Manasi Deshpande

I am an assistant professor of economics at the Kenneth C. Griffin Department of Economics, University of Chicago.

My research areas are empirical public finance and labor economics, with a focus on the effects of social insurance and public assistance programs and their interaction with labor markets.

Curriculum Vitae (pdf)

Office: Saieh Hall for Economics 347

Phone: 773-795-2944

Email: mdeshpande [at]


Department of Economics

University of Chicago

1126 E. 59th Street

Chicago, IL 60637

Publications and Working Papers

"Beyond Health: Non-Health Risk and the Value of Disability Insurance" (with Lee M. Lockwood)

[January 2021, Draft under SSA review but available upon request]

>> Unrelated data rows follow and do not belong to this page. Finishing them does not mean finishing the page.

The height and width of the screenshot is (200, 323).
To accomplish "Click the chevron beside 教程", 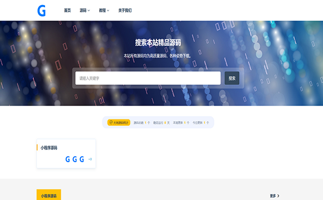I will [108, 11].
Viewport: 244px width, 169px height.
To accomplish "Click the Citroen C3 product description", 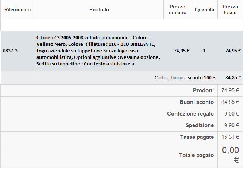I will pyautogui.click(x=98, y=51).
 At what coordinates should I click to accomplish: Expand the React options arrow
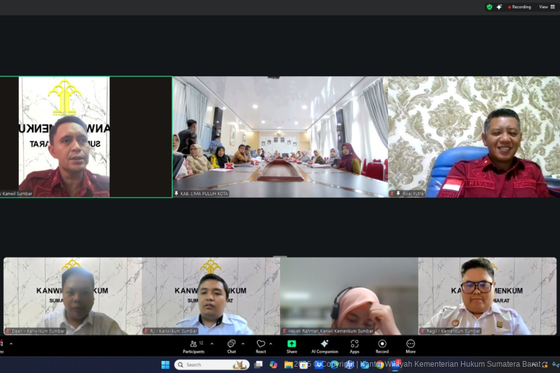click(x=271, y=343)
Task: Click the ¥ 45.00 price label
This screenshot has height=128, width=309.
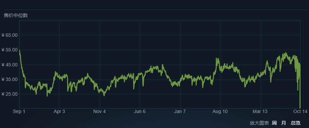Action: (9, 65)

Abstract: The public debate over disability insurance (DI) has centered on concerns about individuals with less-severe health conditions receiving benefits. We go beyond health risk alone to quantify DI's overall insurance value, including value from insuring non-health risk. We find that DI recipients, especially those with less-severe health conditions, are much more likely to have experienced a wide variety of non-health shocks than non-recipients. Selection into DI on the basis of non-health shocks is so strong among individuals with less-severe health conditions that by many measures less-severe DI recipients are worse off than severe DI recipients. As a result, under baseline assumptions, DI benefits to less-severe recipients have an annual value (insurance benefit less efficiency cost) of $7,700 per recipient, about three-fourths that of DI benefits to severe recipients ($9,900). Insurance against non-health risk accounts for about one-half of DI's value.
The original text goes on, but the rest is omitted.